#### GOAL OF THE EXERCISE:
Which lines in the records contain the string "width"? Copy each one in full, treating uppercase and lowercase as different.

------ SUPPLIED DATA

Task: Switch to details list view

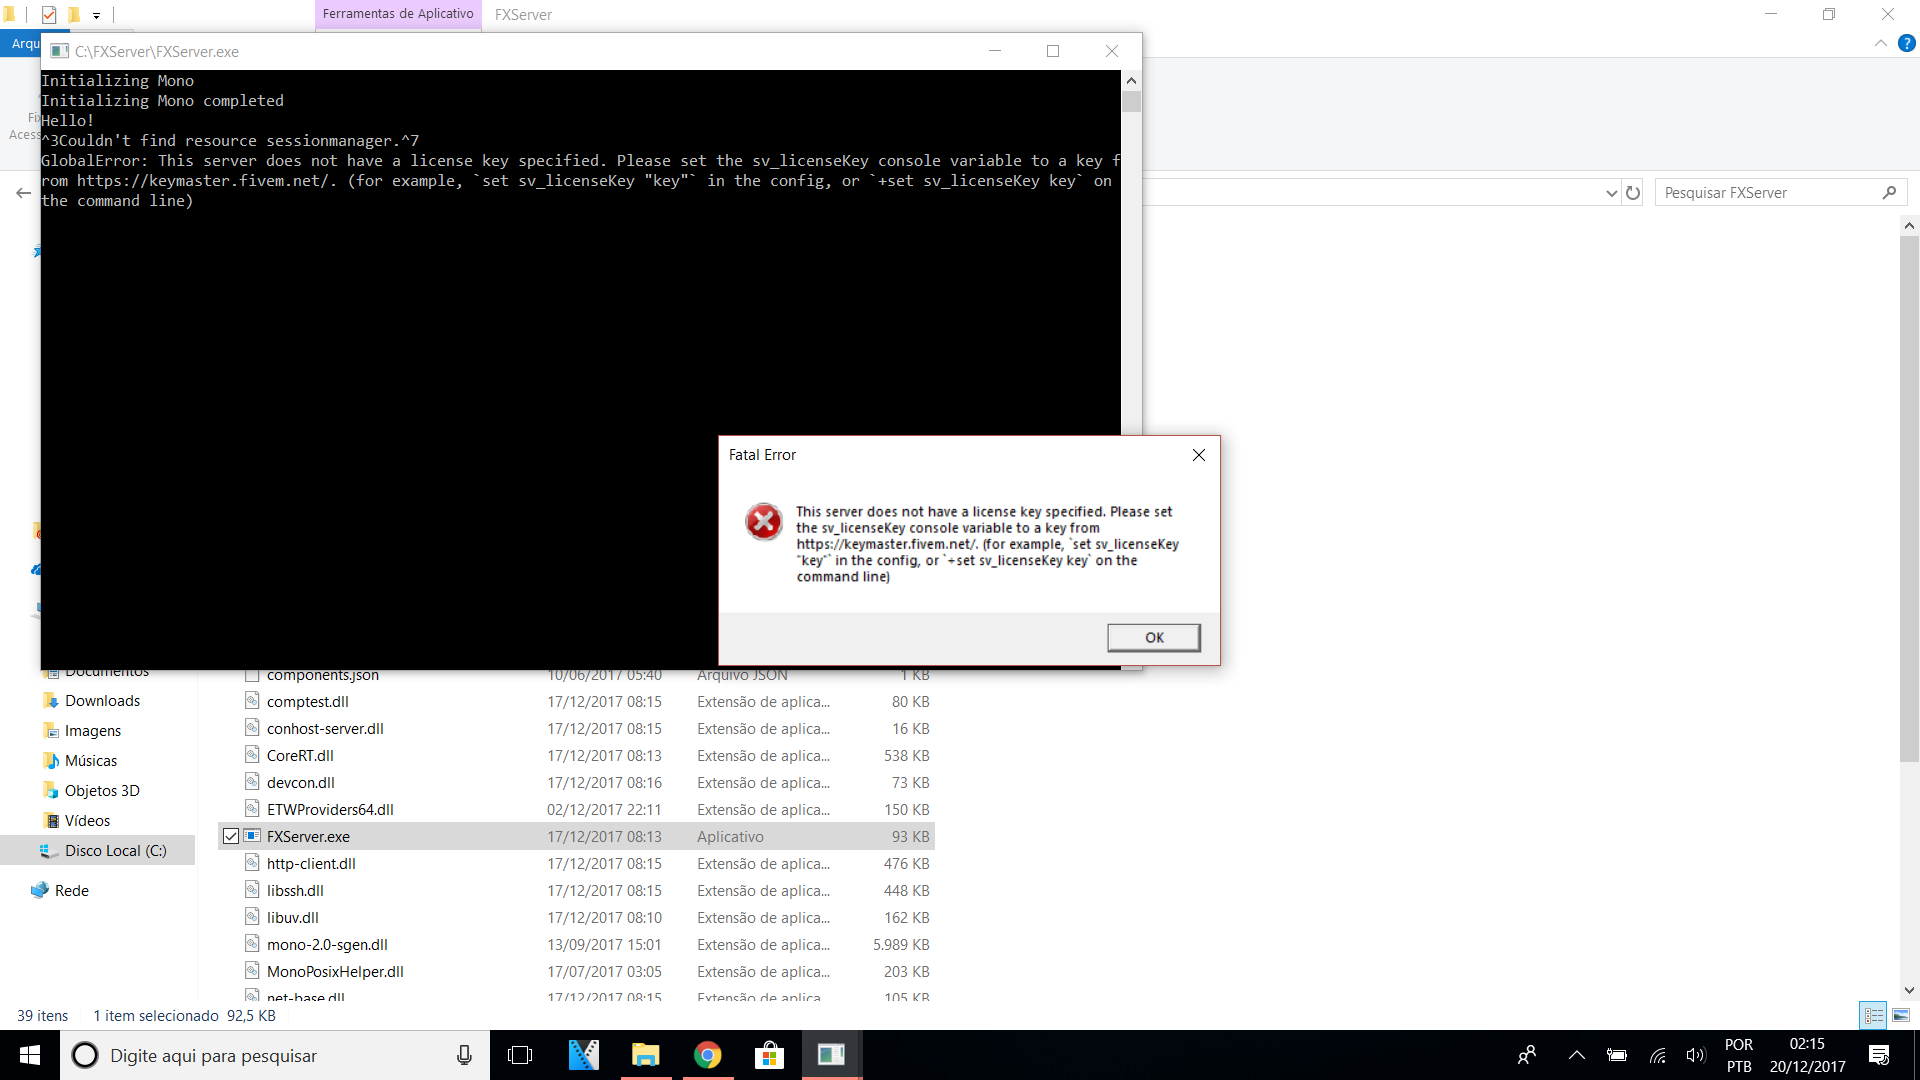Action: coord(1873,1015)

------------
------ SUPPLIED DATA

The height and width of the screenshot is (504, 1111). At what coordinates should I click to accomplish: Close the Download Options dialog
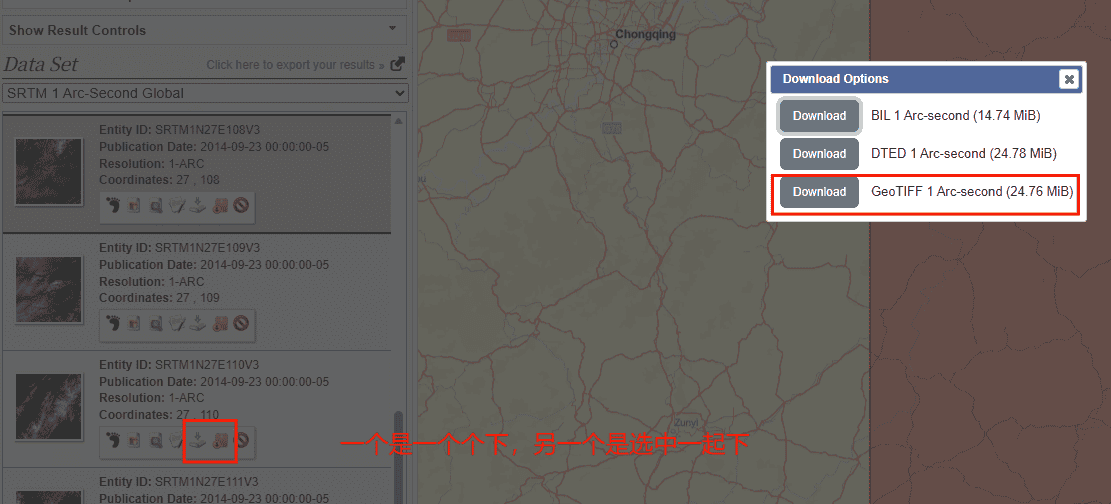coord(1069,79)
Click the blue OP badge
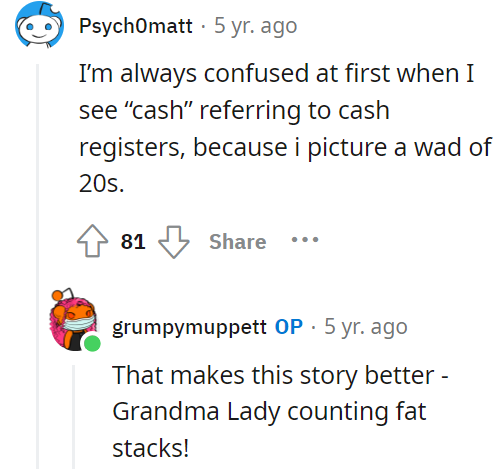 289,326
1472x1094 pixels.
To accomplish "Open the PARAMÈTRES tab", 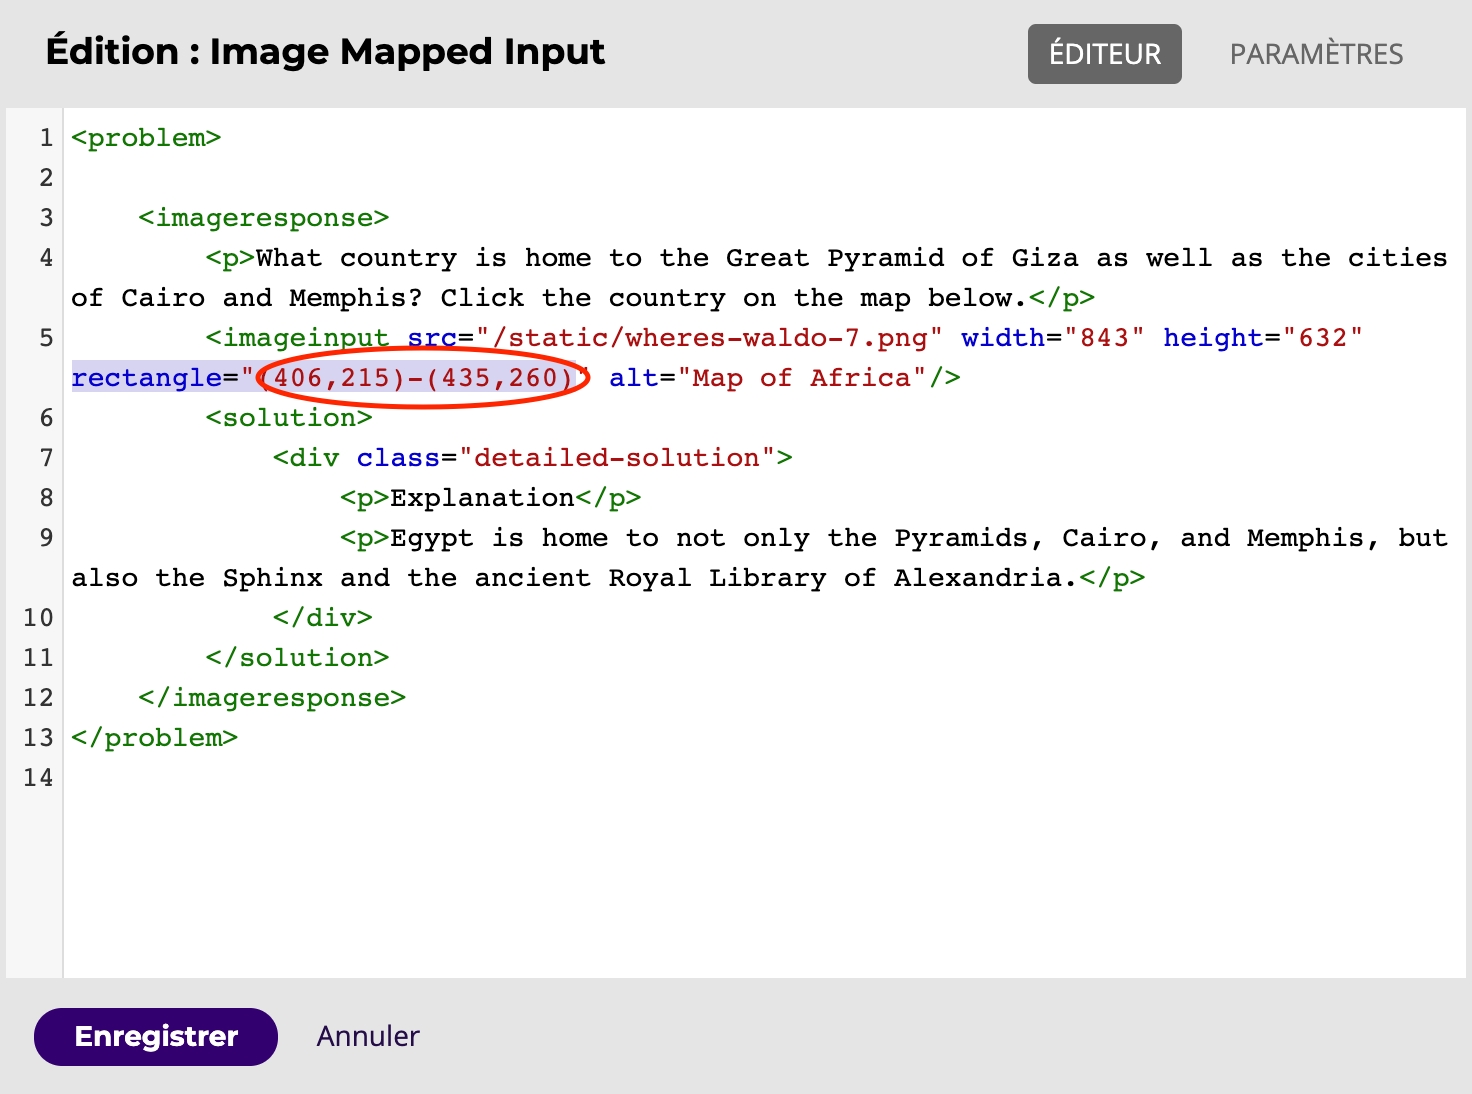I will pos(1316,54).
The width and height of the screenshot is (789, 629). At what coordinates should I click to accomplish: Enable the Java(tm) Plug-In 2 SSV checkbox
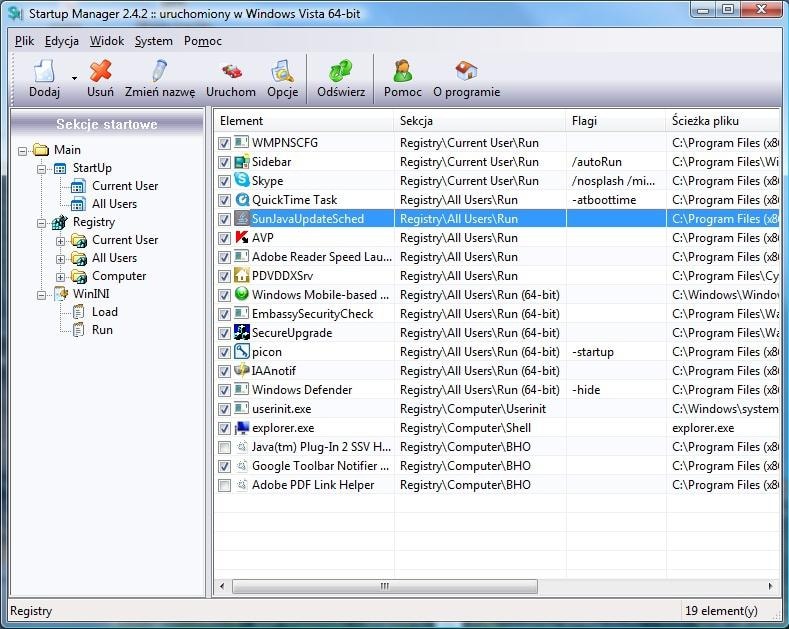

------------
------ SUPPLIED DATA

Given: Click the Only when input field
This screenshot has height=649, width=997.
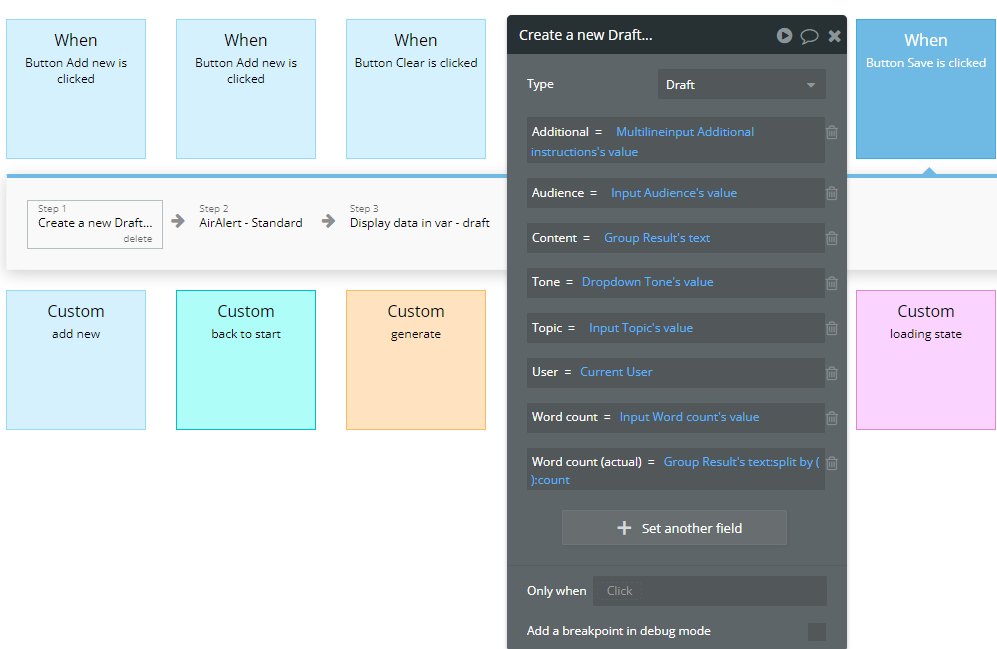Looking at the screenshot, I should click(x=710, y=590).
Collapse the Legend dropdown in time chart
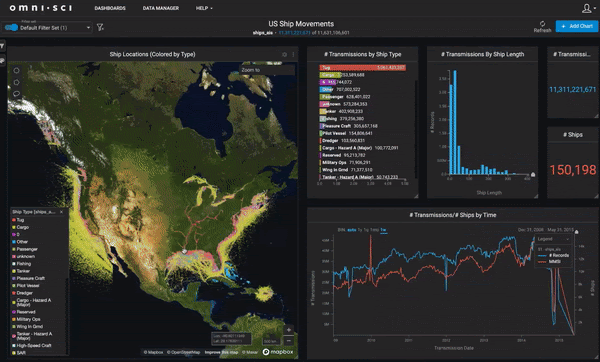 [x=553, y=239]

------------

#### ANSWER FOR THIS EXERCISE:
The height and width of the screenshot is (504, 1111). At what coordinates should I click to accomplish: Close the Download Options dialog
The width and height of the screenshot is (789, 629). At what coordinates should I click to accomplish: Enable the Java(tm) Plug-In 2 SSV checkbox
This screenshot has height=649, width=997.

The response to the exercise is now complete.